*EXERCISE GOAL*: Copy the records verbatim, starting with the line containing "Expand the Table view dropdown" and going on through the line containing "click(23, 21)".

*INPUT RECORDS*:
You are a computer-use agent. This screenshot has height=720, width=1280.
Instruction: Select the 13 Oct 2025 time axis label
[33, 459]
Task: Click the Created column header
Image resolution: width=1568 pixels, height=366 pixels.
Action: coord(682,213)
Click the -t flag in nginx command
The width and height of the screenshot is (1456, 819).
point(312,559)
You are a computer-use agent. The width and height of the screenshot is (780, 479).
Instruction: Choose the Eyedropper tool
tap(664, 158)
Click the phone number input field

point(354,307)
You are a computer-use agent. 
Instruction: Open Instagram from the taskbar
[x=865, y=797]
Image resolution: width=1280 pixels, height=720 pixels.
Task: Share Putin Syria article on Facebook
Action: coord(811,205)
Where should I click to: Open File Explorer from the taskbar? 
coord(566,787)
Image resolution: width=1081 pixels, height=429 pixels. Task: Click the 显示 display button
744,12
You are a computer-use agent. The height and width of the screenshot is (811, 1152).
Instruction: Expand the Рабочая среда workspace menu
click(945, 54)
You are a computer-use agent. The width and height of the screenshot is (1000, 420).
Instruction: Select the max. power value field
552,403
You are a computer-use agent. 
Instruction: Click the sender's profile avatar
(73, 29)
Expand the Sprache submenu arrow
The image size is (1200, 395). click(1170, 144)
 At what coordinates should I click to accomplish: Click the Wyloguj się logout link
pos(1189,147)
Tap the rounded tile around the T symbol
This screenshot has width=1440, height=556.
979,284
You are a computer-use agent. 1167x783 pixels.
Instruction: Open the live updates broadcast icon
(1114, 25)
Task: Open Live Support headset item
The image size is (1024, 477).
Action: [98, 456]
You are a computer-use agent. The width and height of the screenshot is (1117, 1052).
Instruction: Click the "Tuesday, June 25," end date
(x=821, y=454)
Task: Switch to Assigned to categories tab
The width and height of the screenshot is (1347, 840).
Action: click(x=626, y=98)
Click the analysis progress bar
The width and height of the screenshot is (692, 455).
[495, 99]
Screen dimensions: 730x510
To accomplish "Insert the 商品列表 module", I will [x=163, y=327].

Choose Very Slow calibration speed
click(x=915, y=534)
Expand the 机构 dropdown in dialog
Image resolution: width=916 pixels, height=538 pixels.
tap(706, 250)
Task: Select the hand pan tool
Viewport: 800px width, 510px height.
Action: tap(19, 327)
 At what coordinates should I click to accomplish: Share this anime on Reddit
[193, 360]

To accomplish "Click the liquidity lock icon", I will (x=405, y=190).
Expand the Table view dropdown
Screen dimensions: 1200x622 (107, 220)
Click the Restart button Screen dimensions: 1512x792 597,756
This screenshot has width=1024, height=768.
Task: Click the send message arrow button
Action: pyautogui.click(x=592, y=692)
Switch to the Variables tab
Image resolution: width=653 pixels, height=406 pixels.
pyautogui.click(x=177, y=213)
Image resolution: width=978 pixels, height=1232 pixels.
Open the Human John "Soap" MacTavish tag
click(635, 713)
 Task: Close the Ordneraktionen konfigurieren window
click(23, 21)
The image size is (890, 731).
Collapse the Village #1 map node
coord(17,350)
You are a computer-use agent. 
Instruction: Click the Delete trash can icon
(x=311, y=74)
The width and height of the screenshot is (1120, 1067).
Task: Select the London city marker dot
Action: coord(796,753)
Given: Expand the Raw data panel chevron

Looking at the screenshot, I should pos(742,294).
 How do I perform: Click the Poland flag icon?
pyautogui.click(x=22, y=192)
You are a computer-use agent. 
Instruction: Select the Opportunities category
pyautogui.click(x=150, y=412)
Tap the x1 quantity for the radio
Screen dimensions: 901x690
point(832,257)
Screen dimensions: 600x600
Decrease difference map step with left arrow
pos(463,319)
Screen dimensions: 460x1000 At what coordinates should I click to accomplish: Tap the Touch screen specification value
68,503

*CORRECT RESPONSE*:
Expand the Table view dropdown
Screen dimensions: 1200x622 (107, 220)
Click the Restart button Screen dimensions: 1512x792 597,756
This screenshot has width=1024, height=768.
Task: Click the send message arrow button
Action: pyautogui.click(x=592, y=692)
Switch to the Variables tab
Image resolution: width=653 pixels, height=406 pixels.
pyautogui.click(x=177, y=213)
Image resolution: width=978 pixels, height=1232 pixels.
Open the Human John "Soap" MacTavish tag
click(635, 713)
 Task: Close the Ordneraktionen konfigurieren window
click(23, 21)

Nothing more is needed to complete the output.